The presence of marine oxygen is an essential precursor for faunal habitability, driving distribution in coastal systems today and linked to evolutionary patterns throughout the geologic past. In oxygen-deficient marine systems, the reducing capacity can be defined by the zonation of redox-sensitive elements (e.g. O, I, N, Mn, Fe, S, C), with their availability in the rock record in some cases linked to the water column redox state during deposition and subsequent burial processes. In this dissertation, I reconstruct paleoredox in environments defined by water column oxygen deficiency at biologically critical levels, specifically extreme low oxygen to mildly sulfidic, a redox window most representative of reducing systems today but largely underexplored in the geologic past.
First, I present the initial surface ocean-specific Precambrian redox record, the location and period hosting the emergence of both oxygenic photosynthesis and multicellular life, evaluated through iodine-to-calcium-magnesium ratios in mostly shallow carbonate and supplemented through study of iodine retention during carbonate diagenesis. Oxygen became widespread in shallow marginal marine settings starting in the Paleoproterozoic, likely at levels necessary to support simple animals. The ensuing Proterozoic record was dynamic, with oxygen fluctuating at and below thresholds similar to waters within and directly overlying modern oxygen minimum zones and largely constrained to shallow settings, a condition particularly exacerbated during the middle Proterozoic. This is a new view of the Precambrian surface ocean and such variability and spatially restricted marine oxygen at critically low levels is hypothesized to explain the delayed emergence of animals until the Neoproterozoic.

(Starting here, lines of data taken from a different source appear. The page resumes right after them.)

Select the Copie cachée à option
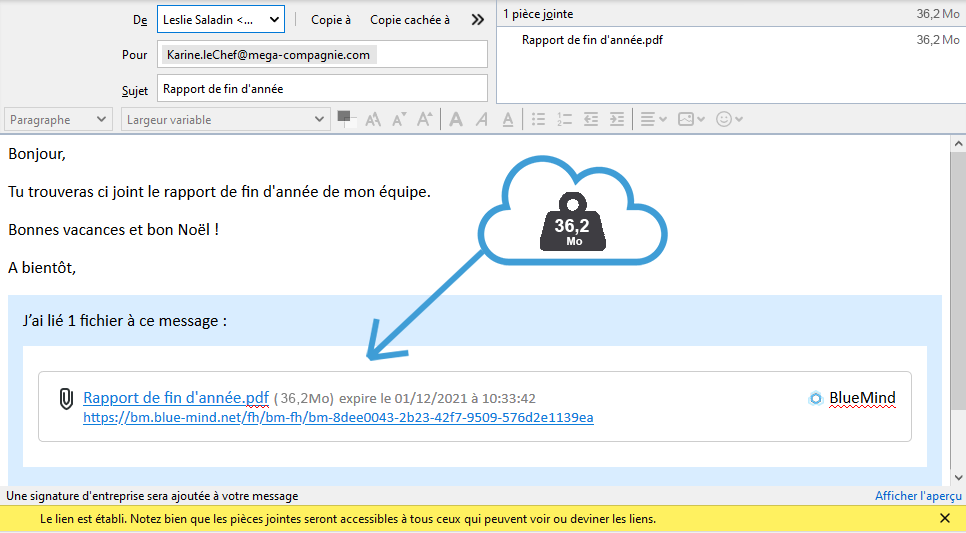Screen dimensions: 966x533 (409, 19)
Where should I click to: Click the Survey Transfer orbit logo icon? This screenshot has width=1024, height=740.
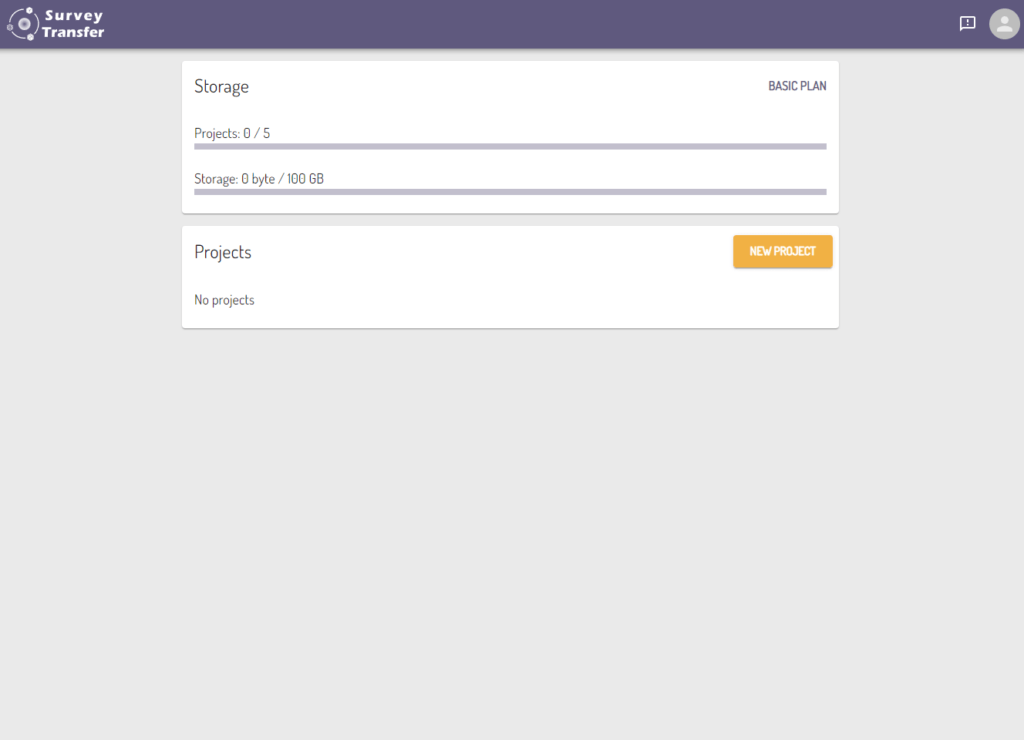pyautogui.click(x=23, y=24)
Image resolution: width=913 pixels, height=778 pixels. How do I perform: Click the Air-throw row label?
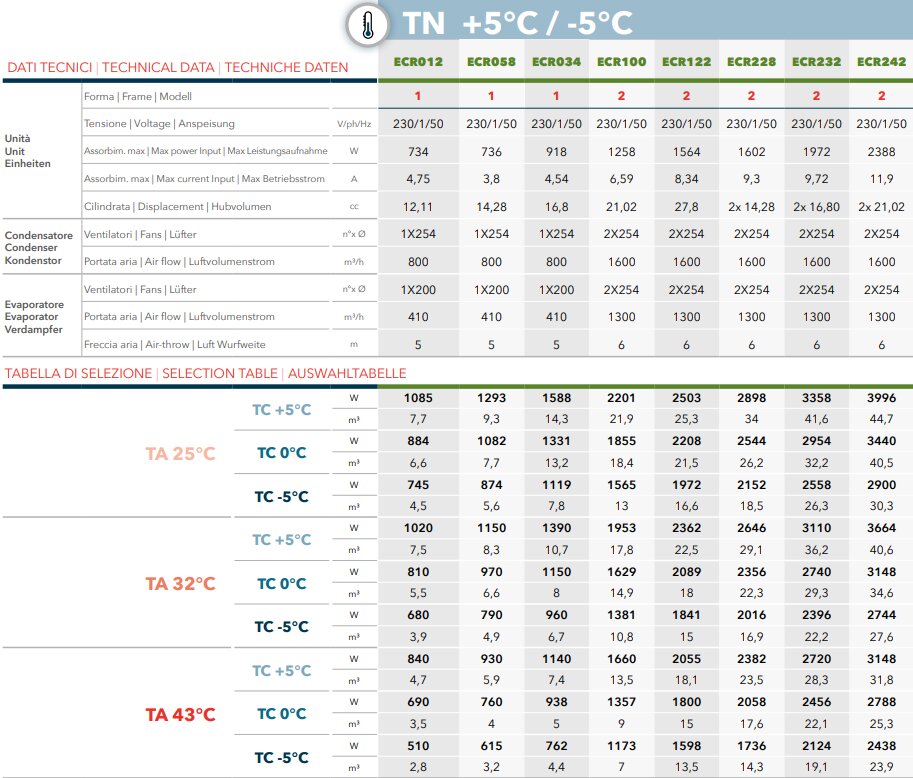[x=175, y=345]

A second study defines natural variations in water column redox in the Baltic Sea over the Holocene, the world’s largest modern anthropogenically forced and spatially and temporally variable low-oxygen basin. An iron-manganese-molybdenum geochemical approach reveals distinct phases of large-scale anoxia during the Holocene, with the magnitude and frequency of anoxia increasing with increasing distance from the sill, but never beyond mild sulfide accumulation. This work specifically indicates that spatial and temporal variability in Baltic redox appears to have driven both long-term oxygen depletion and restrained the maximum reducing potential over the Holocene.